Bahkan, sikap Indonesia bisa dengan menyinggung putusan yang belum lama dijatuhkan atas sengketa Cina dan Filipina bahwa sudah ada yurisprudensi mengenai wilayah tersebut. “Kita bisa sengketakan itu ke mahkamah internasional,” tambah Aziz.
Terkait putusan terhadap sengketa Cina dan Filipina sendiri, Aziz menyarankan agar Indonesia bersikap wait and see. Meski begitu, Indonesia tetap menunjukkan sebagai sebuah negara yang berdaulat terutama di sekitar wilayah Kepulauan Natuna. “Kita jaga keamanan wilayah, khususnya di ZEE Kepulauan Natuna,” tandasnya.

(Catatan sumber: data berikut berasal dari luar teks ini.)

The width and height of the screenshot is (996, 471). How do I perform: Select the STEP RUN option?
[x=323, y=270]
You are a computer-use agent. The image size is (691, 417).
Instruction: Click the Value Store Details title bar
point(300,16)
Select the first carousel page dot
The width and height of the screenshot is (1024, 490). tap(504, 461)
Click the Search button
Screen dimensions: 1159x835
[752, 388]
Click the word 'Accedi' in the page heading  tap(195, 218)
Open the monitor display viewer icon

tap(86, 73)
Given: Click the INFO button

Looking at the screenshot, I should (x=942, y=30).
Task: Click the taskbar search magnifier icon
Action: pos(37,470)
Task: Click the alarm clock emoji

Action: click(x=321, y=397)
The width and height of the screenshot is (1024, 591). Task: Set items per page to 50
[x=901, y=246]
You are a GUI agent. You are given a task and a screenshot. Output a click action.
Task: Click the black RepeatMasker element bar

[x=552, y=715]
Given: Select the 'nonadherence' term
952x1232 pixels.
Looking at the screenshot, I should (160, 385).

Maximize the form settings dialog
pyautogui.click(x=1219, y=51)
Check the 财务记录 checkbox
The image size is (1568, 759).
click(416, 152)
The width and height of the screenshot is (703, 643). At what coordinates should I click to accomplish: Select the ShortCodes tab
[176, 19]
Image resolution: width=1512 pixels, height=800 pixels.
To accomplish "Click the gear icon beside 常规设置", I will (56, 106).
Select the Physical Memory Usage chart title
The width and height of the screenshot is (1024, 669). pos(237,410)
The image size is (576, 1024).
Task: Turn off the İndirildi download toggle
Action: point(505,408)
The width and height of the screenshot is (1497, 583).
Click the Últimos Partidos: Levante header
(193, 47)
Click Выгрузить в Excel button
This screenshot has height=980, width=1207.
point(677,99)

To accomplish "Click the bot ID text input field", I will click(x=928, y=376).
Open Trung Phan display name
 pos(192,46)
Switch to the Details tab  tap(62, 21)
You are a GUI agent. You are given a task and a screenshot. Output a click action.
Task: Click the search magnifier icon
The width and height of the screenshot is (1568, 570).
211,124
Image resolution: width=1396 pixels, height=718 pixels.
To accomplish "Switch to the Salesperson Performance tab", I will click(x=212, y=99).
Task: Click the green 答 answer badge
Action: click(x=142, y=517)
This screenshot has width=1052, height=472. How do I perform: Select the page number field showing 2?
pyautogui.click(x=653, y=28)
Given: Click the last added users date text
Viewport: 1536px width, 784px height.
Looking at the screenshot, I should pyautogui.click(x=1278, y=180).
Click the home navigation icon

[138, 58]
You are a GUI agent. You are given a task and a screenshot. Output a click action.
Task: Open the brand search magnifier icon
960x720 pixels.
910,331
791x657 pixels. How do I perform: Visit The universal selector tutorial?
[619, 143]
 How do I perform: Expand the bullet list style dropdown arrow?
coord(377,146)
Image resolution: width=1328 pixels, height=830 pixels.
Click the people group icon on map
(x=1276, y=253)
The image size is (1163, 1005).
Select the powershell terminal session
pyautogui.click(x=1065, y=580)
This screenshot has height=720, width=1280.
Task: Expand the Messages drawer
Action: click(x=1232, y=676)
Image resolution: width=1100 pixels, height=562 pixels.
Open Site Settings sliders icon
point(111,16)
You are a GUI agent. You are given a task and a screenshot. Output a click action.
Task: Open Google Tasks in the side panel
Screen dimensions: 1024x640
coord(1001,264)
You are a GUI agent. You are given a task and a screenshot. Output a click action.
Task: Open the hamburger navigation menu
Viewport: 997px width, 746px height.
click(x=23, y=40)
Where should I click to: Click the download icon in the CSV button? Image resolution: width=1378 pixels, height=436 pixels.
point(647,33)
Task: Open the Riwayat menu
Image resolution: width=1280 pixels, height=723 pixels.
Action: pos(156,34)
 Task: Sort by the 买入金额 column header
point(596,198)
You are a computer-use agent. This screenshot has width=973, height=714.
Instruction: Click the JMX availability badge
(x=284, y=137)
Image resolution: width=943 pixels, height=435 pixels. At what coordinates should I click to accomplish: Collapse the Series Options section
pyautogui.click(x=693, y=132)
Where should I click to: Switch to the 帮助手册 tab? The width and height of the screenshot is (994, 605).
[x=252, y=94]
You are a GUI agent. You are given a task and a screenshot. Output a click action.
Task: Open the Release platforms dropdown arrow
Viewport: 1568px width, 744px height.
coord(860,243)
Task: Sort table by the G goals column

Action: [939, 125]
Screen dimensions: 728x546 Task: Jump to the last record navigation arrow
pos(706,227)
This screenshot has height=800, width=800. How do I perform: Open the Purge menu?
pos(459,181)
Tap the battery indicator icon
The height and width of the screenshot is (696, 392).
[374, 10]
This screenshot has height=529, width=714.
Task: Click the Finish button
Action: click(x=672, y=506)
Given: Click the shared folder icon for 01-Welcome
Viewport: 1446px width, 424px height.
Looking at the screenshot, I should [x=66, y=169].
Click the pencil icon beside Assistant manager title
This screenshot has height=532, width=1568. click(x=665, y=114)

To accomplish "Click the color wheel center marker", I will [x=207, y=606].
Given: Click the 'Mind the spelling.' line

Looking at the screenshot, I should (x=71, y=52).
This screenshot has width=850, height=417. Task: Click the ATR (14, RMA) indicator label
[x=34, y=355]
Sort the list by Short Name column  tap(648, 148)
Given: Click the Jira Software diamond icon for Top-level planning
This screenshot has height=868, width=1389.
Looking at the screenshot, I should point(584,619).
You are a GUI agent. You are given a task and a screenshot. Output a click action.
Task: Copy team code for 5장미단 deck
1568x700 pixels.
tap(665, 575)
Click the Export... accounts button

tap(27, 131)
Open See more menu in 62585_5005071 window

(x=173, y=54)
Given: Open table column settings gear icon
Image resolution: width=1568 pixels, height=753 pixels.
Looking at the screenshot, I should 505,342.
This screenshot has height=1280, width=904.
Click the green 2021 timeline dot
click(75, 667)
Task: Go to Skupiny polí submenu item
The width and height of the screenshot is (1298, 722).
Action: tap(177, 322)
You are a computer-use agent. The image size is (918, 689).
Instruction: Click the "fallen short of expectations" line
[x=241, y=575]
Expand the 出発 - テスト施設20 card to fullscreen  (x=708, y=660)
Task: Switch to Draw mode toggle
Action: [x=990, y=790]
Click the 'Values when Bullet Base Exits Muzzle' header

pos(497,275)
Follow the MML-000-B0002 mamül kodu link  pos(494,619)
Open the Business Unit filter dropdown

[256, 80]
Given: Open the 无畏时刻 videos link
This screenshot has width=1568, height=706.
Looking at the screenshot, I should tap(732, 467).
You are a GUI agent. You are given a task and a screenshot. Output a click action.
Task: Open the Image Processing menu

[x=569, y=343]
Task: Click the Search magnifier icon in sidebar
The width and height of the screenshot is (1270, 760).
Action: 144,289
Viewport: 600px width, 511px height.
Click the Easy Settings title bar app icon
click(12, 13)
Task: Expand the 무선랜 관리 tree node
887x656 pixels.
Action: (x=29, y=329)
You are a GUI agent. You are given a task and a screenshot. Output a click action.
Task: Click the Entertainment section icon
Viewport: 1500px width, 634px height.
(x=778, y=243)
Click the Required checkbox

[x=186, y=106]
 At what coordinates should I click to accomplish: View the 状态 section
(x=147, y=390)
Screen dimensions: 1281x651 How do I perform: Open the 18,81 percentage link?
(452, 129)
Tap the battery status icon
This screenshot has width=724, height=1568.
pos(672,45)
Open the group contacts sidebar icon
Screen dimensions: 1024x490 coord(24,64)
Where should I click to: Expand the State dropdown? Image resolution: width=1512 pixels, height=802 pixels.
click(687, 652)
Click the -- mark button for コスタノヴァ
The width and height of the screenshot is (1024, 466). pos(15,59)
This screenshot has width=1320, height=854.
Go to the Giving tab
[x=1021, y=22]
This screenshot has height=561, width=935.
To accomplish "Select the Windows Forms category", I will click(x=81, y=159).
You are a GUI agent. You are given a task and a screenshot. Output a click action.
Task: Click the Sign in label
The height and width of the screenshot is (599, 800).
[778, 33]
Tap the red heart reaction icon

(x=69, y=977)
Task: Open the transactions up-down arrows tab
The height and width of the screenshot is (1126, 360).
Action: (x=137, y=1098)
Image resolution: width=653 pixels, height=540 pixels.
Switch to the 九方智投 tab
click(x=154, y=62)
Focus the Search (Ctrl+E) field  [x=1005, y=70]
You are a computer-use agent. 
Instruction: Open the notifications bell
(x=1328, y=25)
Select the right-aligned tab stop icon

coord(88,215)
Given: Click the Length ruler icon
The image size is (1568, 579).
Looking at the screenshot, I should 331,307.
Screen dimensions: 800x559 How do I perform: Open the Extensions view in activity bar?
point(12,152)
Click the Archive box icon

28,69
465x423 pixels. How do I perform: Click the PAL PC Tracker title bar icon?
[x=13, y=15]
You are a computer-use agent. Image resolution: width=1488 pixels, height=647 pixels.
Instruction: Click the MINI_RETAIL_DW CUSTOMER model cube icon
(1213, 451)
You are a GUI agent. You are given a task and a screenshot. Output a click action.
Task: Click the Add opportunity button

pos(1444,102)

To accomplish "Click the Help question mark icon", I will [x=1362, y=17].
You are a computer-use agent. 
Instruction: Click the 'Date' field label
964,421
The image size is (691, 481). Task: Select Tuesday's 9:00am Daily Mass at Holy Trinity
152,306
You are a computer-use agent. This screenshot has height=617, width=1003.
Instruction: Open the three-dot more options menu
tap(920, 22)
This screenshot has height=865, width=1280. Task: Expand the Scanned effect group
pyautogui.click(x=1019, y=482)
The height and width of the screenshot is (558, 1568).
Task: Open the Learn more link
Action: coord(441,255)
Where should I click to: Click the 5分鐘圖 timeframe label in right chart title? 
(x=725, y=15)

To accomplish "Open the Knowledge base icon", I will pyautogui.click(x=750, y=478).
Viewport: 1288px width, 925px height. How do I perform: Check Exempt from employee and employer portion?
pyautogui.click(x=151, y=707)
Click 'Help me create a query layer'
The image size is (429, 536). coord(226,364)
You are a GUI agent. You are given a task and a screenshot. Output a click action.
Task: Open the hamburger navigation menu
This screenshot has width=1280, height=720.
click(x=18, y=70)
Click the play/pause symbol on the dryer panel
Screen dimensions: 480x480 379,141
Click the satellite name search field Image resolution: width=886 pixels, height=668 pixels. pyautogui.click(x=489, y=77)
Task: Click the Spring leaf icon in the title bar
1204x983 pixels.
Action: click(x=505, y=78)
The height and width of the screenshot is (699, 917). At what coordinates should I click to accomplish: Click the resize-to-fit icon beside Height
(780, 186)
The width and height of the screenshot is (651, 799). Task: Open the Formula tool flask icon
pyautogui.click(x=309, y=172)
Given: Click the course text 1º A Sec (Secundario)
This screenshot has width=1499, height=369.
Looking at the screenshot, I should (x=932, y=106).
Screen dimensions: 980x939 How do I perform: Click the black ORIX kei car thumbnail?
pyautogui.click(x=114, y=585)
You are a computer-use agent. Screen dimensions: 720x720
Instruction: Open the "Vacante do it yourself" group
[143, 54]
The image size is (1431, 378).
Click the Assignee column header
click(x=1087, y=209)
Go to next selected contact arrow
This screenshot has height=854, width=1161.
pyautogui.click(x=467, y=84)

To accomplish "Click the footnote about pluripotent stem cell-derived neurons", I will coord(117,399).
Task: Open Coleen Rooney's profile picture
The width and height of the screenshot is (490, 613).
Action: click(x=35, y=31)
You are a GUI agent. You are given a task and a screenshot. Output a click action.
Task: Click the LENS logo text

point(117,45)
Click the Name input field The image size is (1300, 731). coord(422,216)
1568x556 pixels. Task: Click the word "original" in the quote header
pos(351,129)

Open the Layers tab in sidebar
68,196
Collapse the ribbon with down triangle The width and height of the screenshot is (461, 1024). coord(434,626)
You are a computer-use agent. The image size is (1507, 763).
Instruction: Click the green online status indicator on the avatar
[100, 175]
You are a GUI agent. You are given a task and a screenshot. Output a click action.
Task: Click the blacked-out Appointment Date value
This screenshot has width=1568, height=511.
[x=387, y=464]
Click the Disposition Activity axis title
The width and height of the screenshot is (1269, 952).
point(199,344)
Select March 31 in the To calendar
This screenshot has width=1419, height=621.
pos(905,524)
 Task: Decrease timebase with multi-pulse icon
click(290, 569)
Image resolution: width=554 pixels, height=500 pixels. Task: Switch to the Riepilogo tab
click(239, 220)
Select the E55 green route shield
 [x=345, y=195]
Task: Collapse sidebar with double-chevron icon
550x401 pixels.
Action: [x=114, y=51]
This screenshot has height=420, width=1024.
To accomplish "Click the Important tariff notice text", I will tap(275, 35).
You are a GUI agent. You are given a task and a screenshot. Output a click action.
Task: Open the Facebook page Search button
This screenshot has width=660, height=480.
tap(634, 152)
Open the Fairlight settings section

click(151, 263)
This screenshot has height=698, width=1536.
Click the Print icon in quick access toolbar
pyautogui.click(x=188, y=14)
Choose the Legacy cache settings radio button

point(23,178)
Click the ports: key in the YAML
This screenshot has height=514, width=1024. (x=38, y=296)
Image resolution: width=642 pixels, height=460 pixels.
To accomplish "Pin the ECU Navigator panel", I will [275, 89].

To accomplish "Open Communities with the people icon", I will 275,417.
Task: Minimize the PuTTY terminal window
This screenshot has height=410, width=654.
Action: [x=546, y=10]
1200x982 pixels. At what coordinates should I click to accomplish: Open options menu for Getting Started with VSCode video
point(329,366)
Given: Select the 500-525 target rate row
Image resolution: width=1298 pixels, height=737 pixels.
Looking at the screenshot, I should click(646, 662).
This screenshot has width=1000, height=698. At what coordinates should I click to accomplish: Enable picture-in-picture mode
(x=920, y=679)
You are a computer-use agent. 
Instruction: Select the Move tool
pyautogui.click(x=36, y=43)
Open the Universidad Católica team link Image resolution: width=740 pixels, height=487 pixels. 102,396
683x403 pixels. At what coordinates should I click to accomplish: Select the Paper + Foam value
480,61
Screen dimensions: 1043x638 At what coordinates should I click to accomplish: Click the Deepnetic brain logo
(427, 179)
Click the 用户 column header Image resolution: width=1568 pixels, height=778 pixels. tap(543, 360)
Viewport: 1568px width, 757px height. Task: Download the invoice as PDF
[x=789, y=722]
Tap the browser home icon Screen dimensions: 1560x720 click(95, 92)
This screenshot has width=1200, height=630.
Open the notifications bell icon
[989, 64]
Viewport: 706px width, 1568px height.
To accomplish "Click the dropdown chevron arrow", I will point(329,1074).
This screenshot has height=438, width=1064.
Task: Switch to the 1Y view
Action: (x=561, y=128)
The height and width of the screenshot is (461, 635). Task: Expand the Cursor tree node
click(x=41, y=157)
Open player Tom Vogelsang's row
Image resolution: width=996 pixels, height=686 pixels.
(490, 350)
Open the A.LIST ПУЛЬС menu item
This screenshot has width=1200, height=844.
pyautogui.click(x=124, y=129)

Sebelumnya, Guru Besar Hukum Internasional Universitas Indonesia, Hikmahanto Juwana, mengatakan Indonesia sepatutnya putusan PCA terkait konflik di Laut Cina Selatan. “Indonesia harus mengapresiasi putusan PCA dalam perkara yang diinisiasi oleh Pemerintah Filipina terhadap Pemerintah Cina terkait konflik di Laut Cina Selatan karena salah satu yang penting adalah dinyatakan tidak sah klaim Cina atas 9 Dash Line,” ujarnya.
Ia mengatakan, pemerintah seharusnya segera membuat pernyataan yang mengimbau semua negara menghormati putusan arbitrase. Kemudian, Cina menahan diri untuk tidak meningkatkan eskalasi kehadiran militer di Laut Cina Selatan. Setelah itu, negara-negara ASEAN sebaiknya melakukan dialog bersama Cina dengan adanya putusan itu sehingga negara tirai bambu itu tidak merasa dipojokkan.
Untuk diketahui, kasus ini tidak hanya terkait dengan beberapa negara ASEAN yang mengklaim kawasan itu, tetapi juga kepentingan umum seluruh masyarakat internasional. Putusan PCA telah memastikan dan menjaga kebebasan navigasi dan penerbangan dalam satu rute laut dunia yang paling penting.
Putusan PCA juga menjamin dunia sederajat, aturan hukum yang tidak mengecualikan negara lain, membawa perdamaian dan kemakmuran bagi seluruh umat manusia. Meski begitu, bukan hanya Cina sebagai pihak yang terang-terangan menerima putusan tersebut. Pihak lain yang menolak adalah Taiwan.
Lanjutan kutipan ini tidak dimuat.